+- +-
Say hello if visiting :) by Gecko
11 Jan 2023, 07:43:05 pm

Seti is down again by Mike
09 Aug 2017, 10:02:44 am

Some considerations regarding OpenCL MultiBeam app tuning from algorithm view by Raistmer
11 Dec 2016, 06:30:56 am

Loading APU to the limit: performance considerations by Mike
05 Nov 2016, 06:49:26 am

Better sleep on Windows - new round by Raistmer
26 Aug 2016, 02:02:31 pm

Author Topic: Single vs Dual memory channel - no effect ?  (Read 14843 times)

Offline Raistmer

  • Working Code Wizard
  • Volunteer Developer
  • Knight who says 'Ni!'
  • *****
  • Posts: 14349
Single vs Dual memory channel - no effect ?
« on: 14 Nov 2009, 06:34:45 pm »
I tested fully loaded by CPU AP quad with single memory module installed (2 GB) vs dual-channel enabled config (4GB).
It seems there is almost no difference. AstroPulse should be very L2-cache hungry so cache misses (and delays because of memory accesses) should be pretty often if all cores do AstroPulses. Nevertheless I see no benefits from dual-channel config...

Any thoughts?


Offline Richard Haselgrove

  • Messenger Pigeon
  • Knight who says 'Ni!'
  • *****
  • Posts: 2819
Re: Single vs Dual memory channel - no effect ?
« Reply #1 on: 14 Nov 2009, 07:37:36 pm »
Try it again with CPU MB VHAR - then I think you'll see a difference!

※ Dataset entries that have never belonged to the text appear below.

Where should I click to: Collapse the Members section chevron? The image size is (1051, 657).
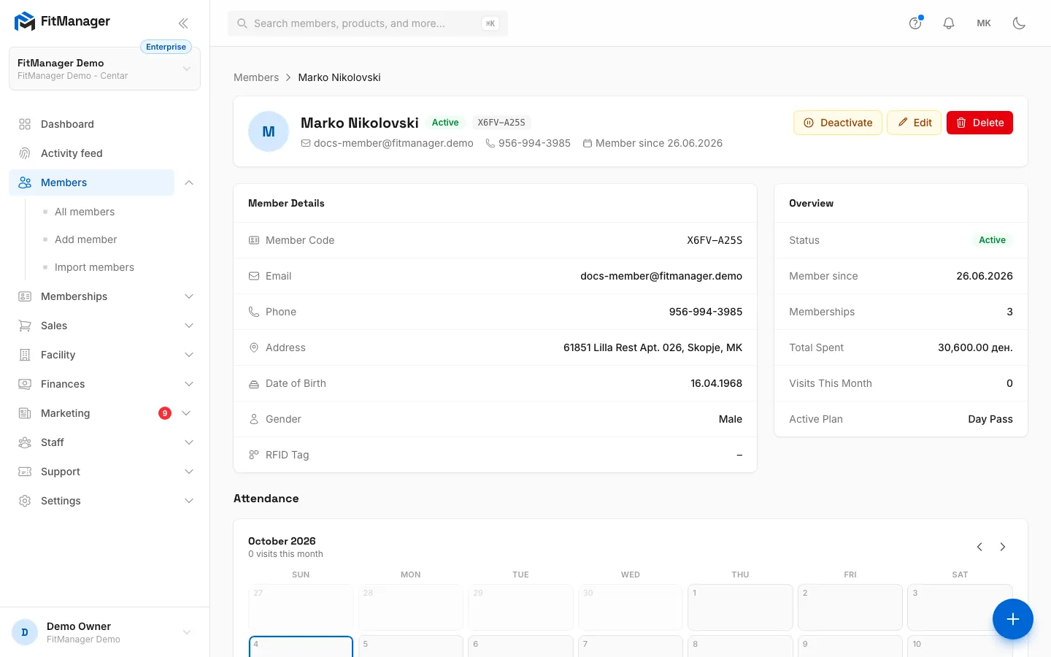pos(189,183)
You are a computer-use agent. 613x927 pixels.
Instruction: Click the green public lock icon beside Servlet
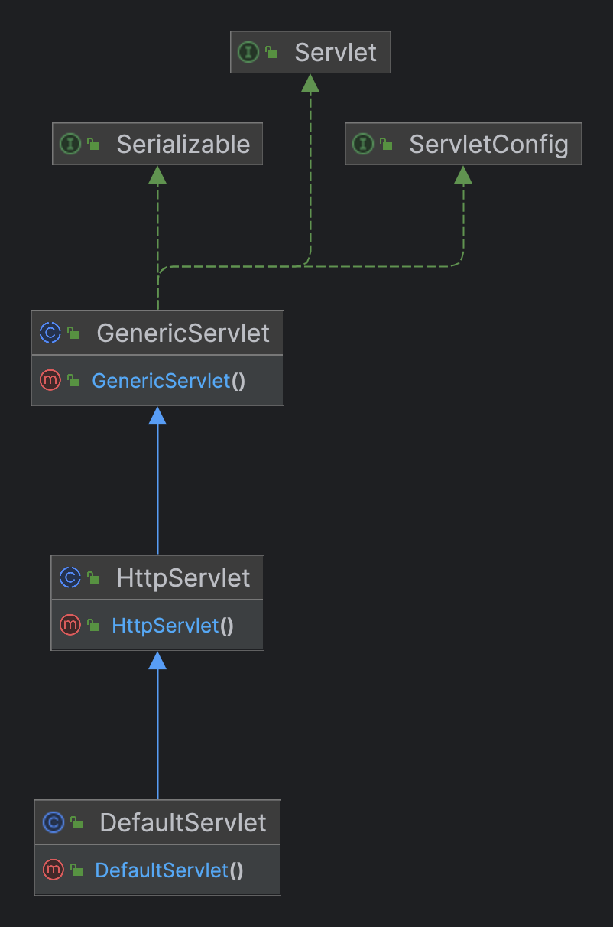(271, 53)
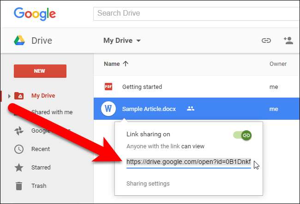Click the shareable link URL field
Viewport: 300px width, 204px height.
189,162
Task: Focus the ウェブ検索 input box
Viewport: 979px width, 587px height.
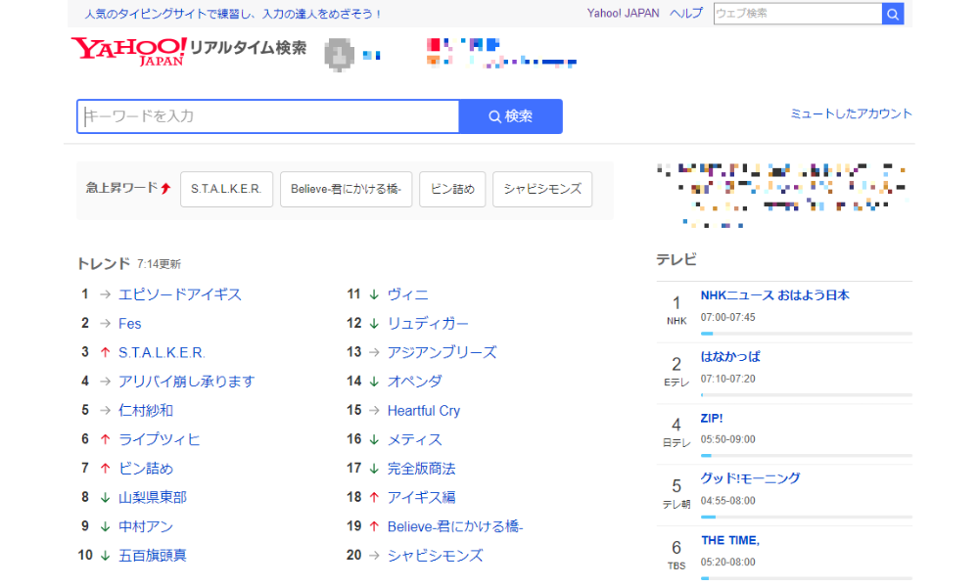Action: point(797,14)
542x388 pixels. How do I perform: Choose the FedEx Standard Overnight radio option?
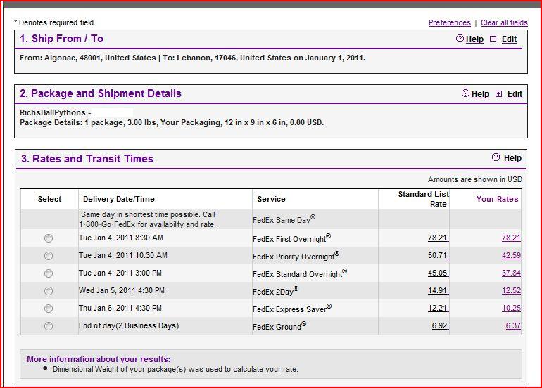[x=49, y=273]
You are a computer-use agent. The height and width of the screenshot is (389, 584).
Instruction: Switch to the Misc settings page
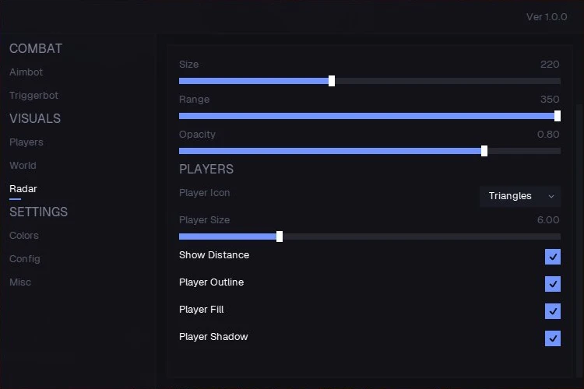pyautogui.click(x=20, y=282)
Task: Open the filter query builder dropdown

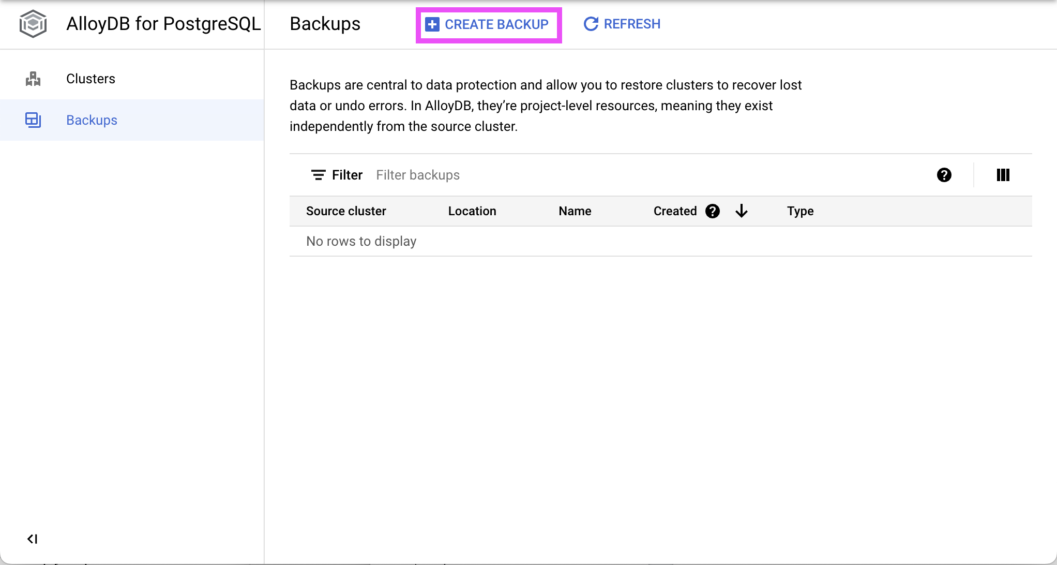Action: [x=336, y=175]
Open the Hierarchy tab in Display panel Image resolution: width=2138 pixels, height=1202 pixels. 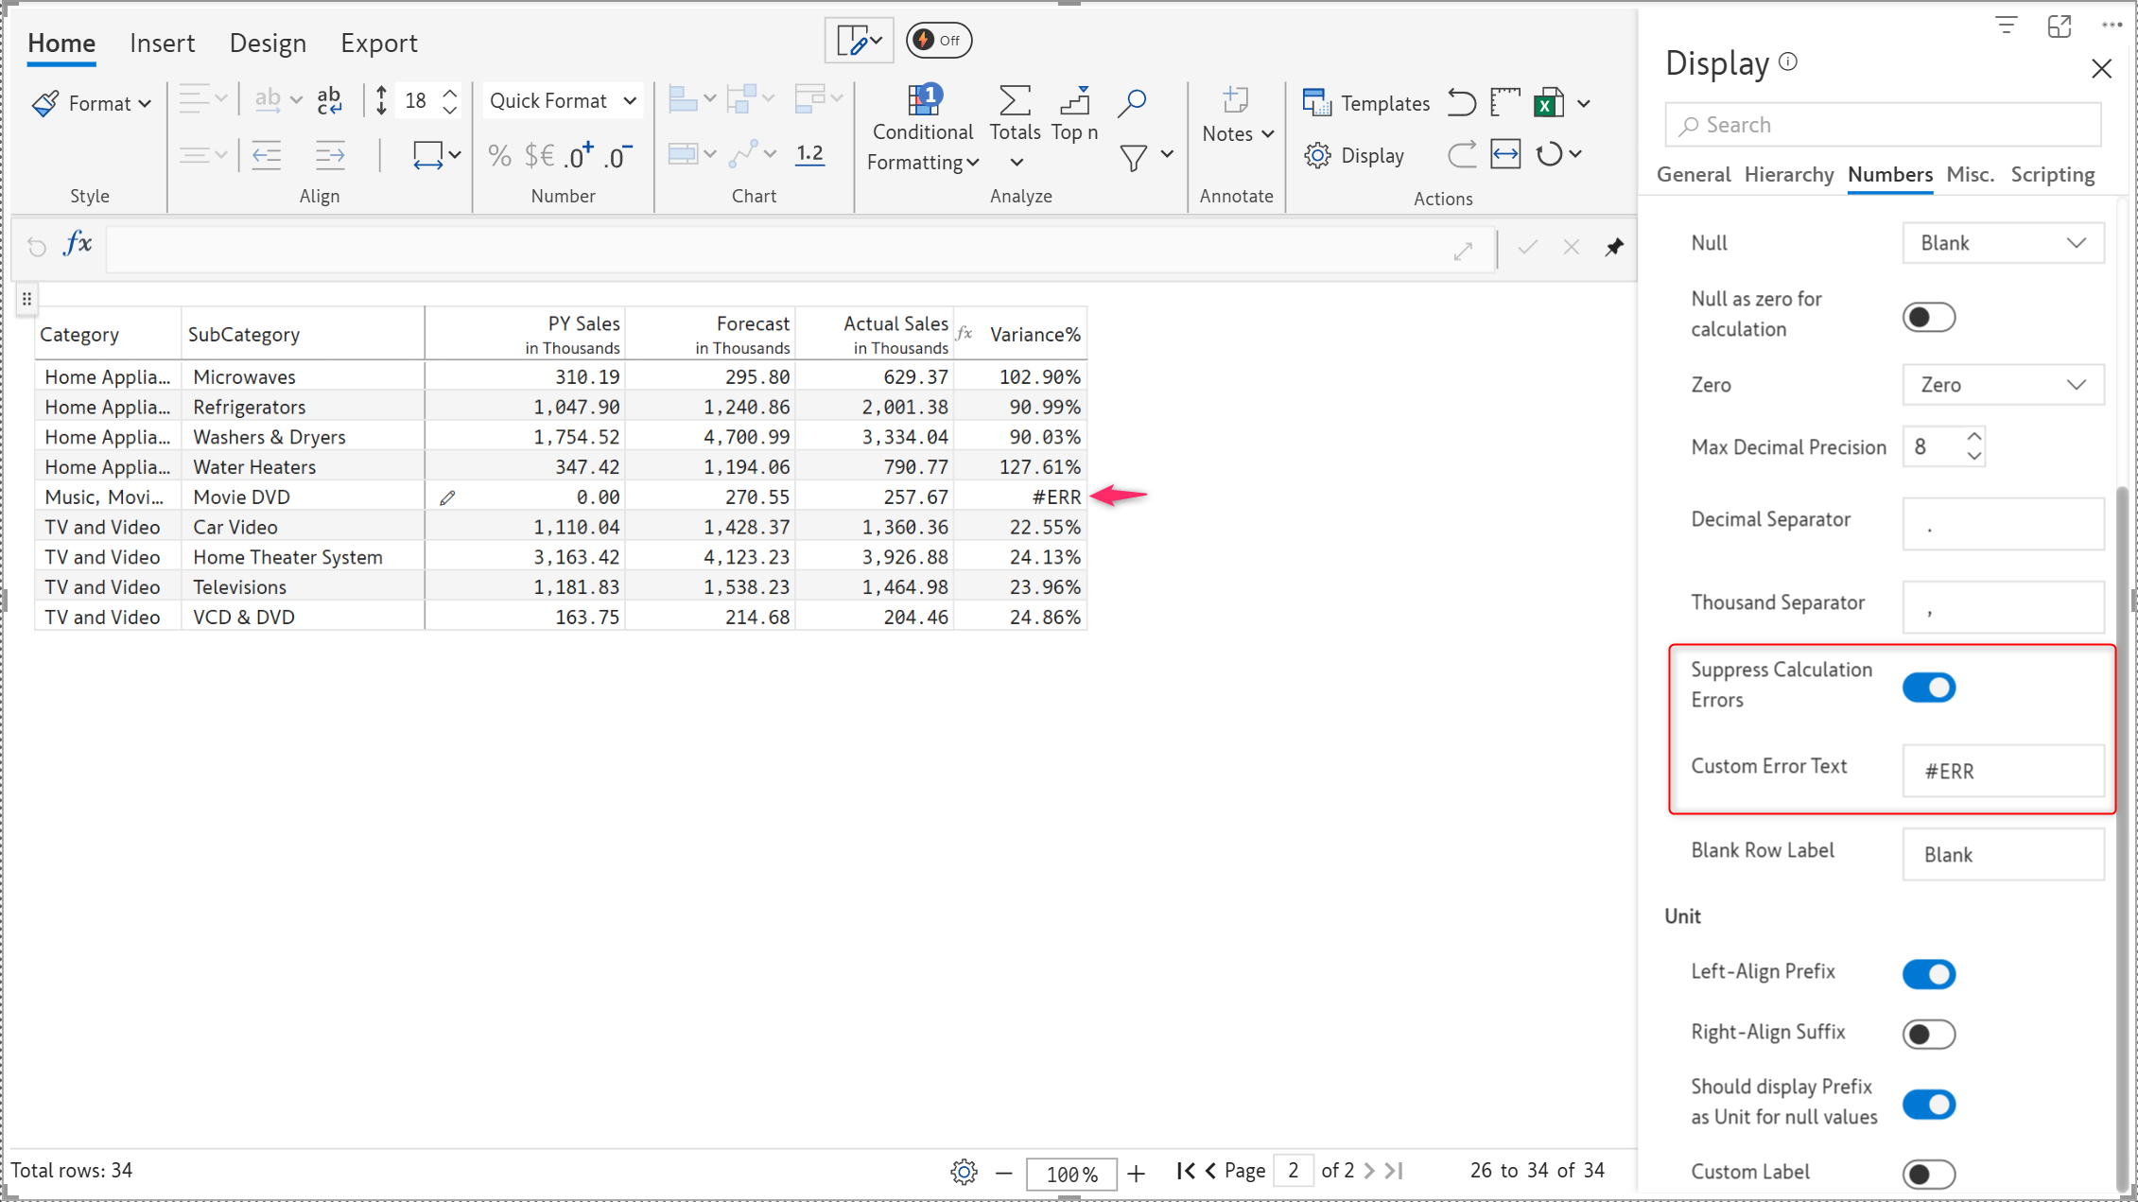(x=1788, y=175)
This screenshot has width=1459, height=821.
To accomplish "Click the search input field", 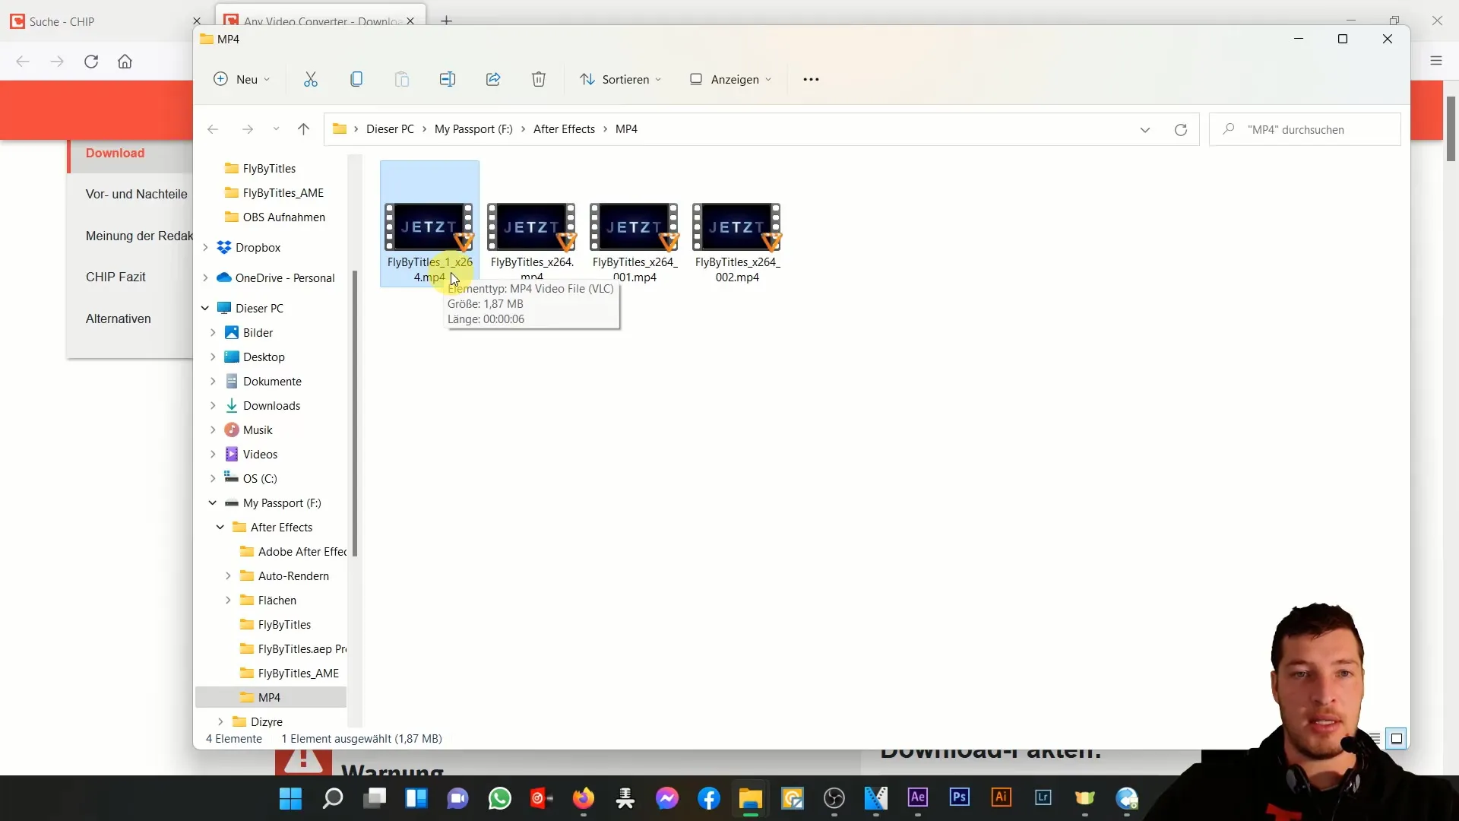I will (1308, 128).
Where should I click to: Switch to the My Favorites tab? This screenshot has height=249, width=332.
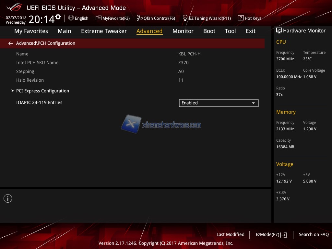(31, 31)
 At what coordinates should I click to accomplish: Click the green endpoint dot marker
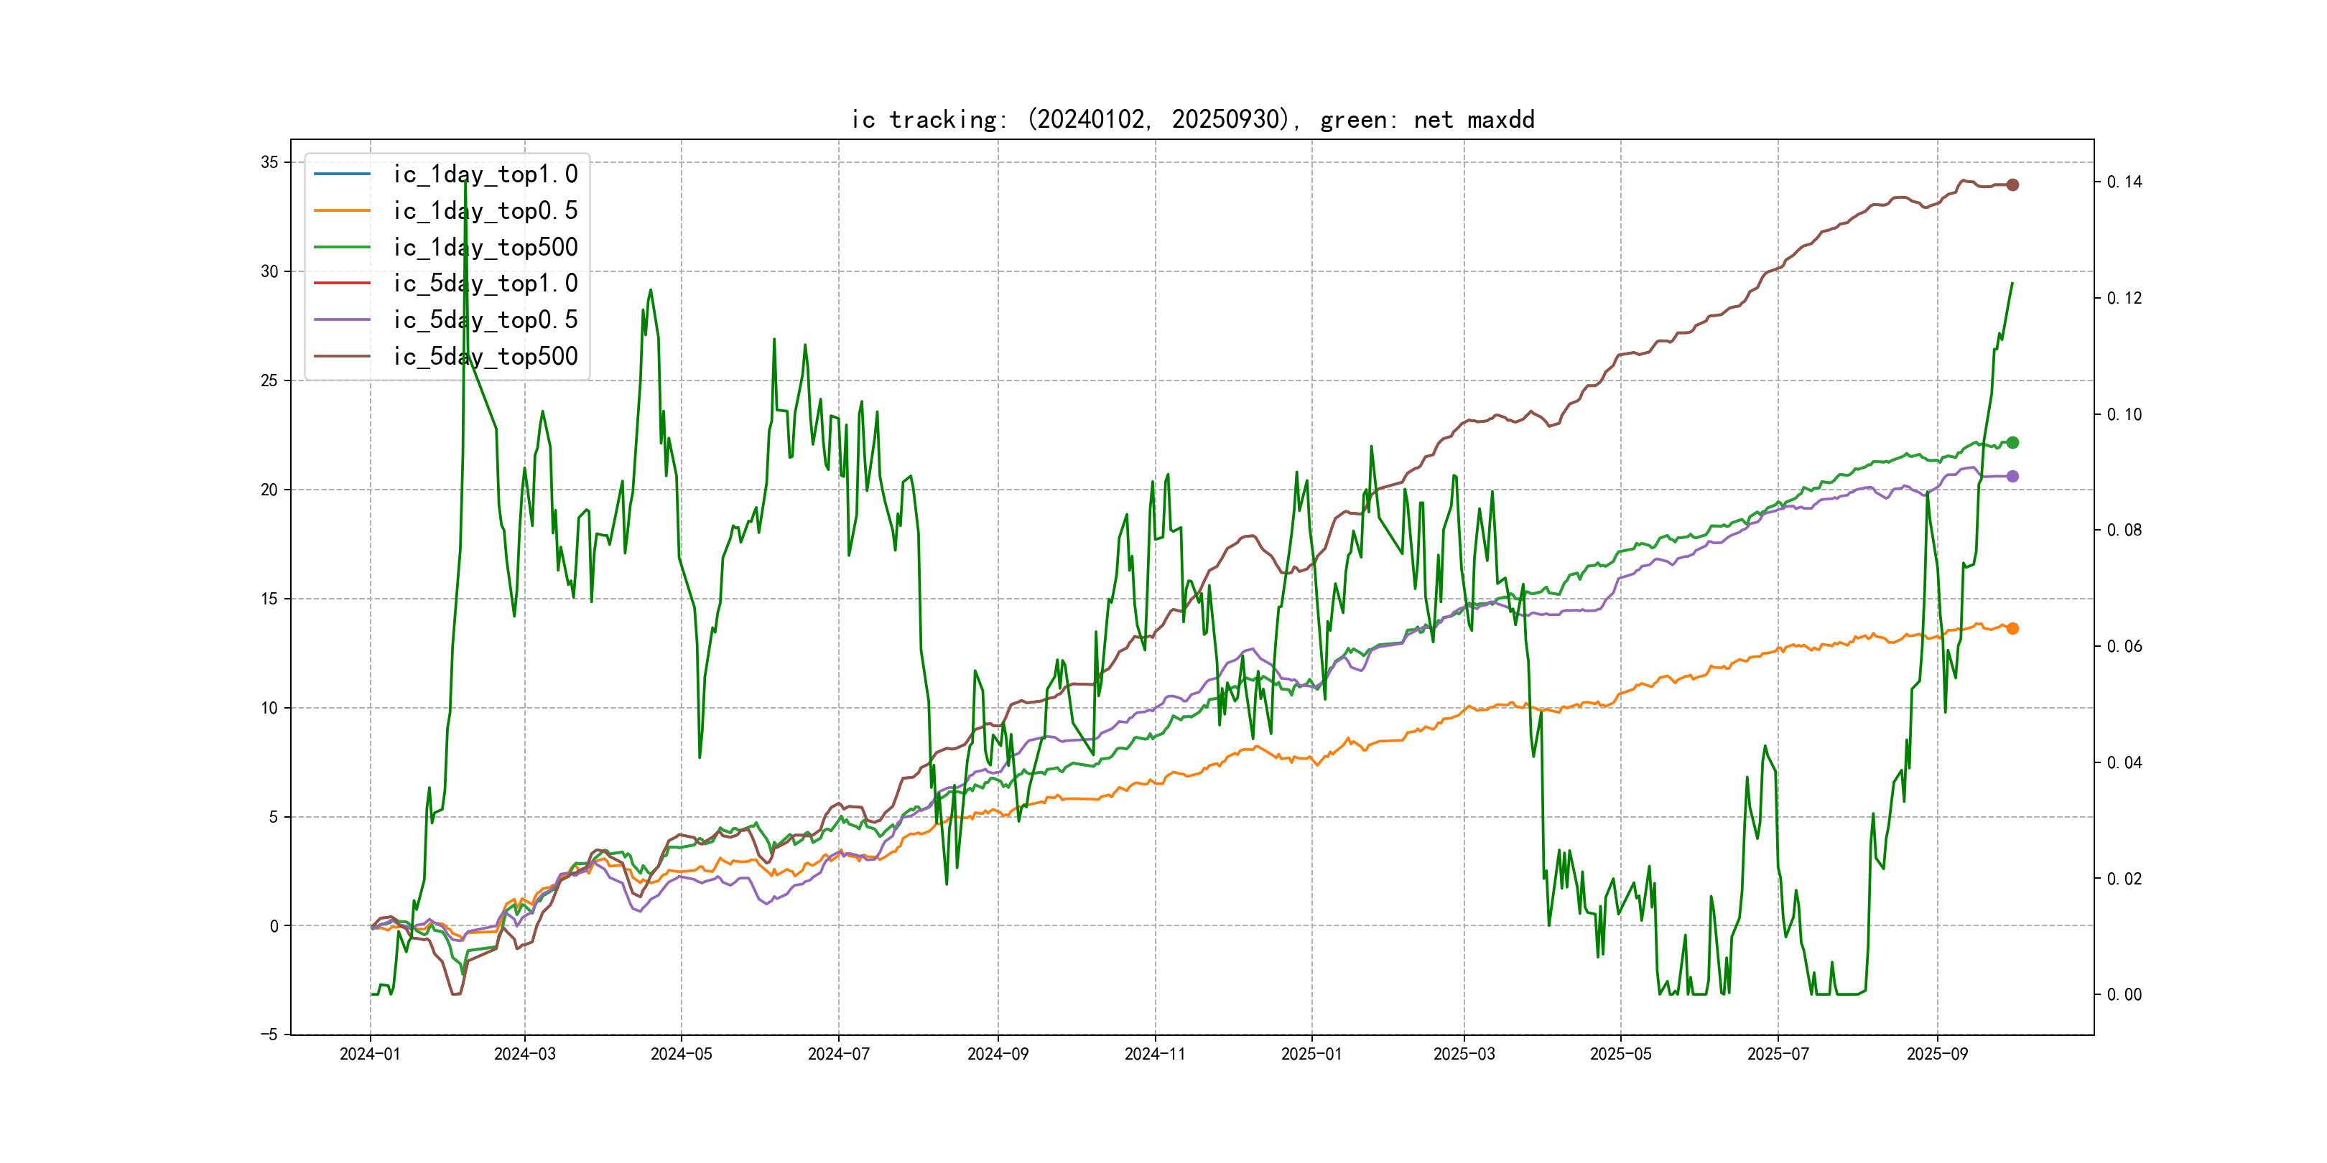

I think all you've proved is that AP does too little memory transfer to saturate even a single-channel bus.

Offline _heinz

  • Volunteer Developer
  • Knight who says 'Ni!'
  • *****
  • Posts: 2117
Re: Single vs Dual memory channel - no effect ?
« Reply #2 on: 14 Nov 2009, 08:23:31 pm »
Hi Raistmer,
keep in mind that you fill all two or four slots with single or dual-mode memory.
Remember on my Xeon, at first I filled still two slots and get 6000, after fill all 4 slots I get 12000 throughput
with 2 modules the quadcannel works still as dualchannel.


Offline Raistmer

  • Working Code Wizard
  • Volunteer Developer
  • Knight who says 'Ni!'
  • *****
  • Posts: 14349
Re: Single vs Dual memory channel - no effect ?
« Reply #3 on: 14 Nov 2009, 08:34:27 pm »
I have dual-channel motherboard AFAIK, not quad-channel.
Gigabyte GA-Q35M-S2

Offline Jason G

  • Construction Fraggle
  • Knight who says 'Ni!'
  • *****
  • Posts: 8980
Re: Single vs Dual memory channel - no effect ?
« Reply #4 on: 15 Nov 2009, 12:29:00 am »
Another good test would be to see if relaxing the memory timings completes the picture (lengthening the elapsed time or not).

IMO, what makes our 45nM chips 'difficult' is the intelligent prefetchers,   If the TLB entries for the dataset are still resident in the page table, then memory fetches for single or dual channel will be bound by the prefetcher speed itself, rather than the memory subsystem directly. 

For our 45nM Core2's we really have obscenely large cache relative to the dataset size, and are accessing fairly linear,  medium sized datasets, so really we should be 'moslty' L2 bound for single task.  The dual channel is presumably interleaved, so it should halve the effective latency into L2, which to my mind improved caching accounts for the large difference to earlier Intel implementations, by our chips.  It's the hyperthreaded p4s & other smaller cache designs where the thrashing becomes a problem.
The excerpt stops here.